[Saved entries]
== == ==
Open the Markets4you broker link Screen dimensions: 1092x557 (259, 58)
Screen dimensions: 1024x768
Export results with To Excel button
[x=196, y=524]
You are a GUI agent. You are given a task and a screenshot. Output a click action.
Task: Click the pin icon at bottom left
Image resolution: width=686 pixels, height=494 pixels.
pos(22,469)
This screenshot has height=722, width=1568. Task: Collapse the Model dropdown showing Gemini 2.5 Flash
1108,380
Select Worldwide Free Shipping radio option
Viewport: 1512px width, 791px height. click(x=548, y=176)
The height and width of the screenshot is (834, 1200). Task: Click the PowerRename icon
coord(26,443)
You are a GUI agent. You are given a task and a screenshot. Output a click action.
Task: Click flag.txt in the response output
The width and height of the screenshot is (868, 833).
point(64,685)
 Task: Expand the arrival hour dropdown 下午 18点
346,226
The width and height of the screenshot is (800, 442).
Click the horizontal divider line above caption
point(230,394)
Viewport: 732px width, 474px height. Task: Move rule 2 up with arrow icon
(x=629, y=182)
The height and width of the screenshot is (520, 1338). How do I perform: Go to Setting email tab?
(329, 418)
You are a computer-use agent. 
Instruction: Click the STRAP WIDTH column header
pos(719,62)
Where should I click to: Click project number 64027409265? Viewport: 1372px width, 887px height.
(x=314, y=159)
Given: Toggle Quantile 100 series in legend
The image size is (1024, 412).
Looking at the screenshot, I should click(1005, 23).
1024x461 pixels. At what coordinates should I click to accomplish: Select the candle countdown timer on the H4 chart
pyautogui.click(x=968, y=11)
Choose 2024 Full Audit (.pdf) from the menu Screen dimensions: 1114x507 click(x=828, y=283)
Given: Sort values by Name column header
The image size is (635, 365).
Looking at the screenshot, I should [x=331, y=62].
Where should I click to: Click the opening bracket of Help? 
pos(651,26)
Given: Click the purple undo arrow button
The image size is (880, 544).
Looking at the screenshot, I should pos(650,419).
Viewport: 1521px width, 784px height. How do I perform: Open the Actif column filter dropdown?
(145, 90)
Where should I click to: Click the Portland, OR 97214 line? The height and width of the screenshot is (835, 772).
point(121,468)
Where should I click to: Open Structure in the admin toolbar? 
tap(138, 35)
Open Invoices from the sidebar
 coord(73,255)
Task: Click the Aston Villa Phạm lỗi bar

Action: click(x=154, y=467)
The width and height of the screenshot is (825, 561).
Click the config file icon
== == ==
TASK INSTRUCTIONS — The entries above hold a line with "The width and height of the screenshot is (868, 833)." and a later line with "Given: Click the purple undo arrow button". Write out exactly those lines and all lines between, nothing more.

RESULT OF THIS TASK —
The width and height of the screenshot is (868, 833).
point(64,685)
 Task: Expand the arrival hour dropdown 下午 18点
346,226
The width and height of the screenshot is (800, 442).
Click the horizontal divider line above caption
point(230,394)
Viewport: 732px width, 474px height. Task: Move rule 2 up with arrow icon
(x=629, y=182)
The height and width of the screenshot is (520, 1338). How do I perform: Go to Setting email tab?
(329, 418)
You are a computer-use agent. 
Instruction: Click the STRAP WIDTH column header
pos(719,62)
Where should I click to: Click project number 64027409265? Viewport: 1372px width, 887px height.
(x=314, y=159)
Given: Toggle Quantile 100 series in legend
The image size is (1024, 412).
Looking at the screenshot, I should click(1005, 23).
1024x461 pixels. At what coordinates should I click to accomplish: Select the candle countdown timer on the H4 chart
pyautogui.click(x=968, y=11)
Choose 2024 Full Audit (.pdf) from the menu Screen dimensions: 1114x507 click(x=828, y=283)
Given: Sort values by Name column header
The image size is (635, 365).
Looking at the screenshot, I should [x=331, y=62].
Where should I click to: Click the opening bracket of Help? 
pos(651,26)
Given: Click the purple undo arrow button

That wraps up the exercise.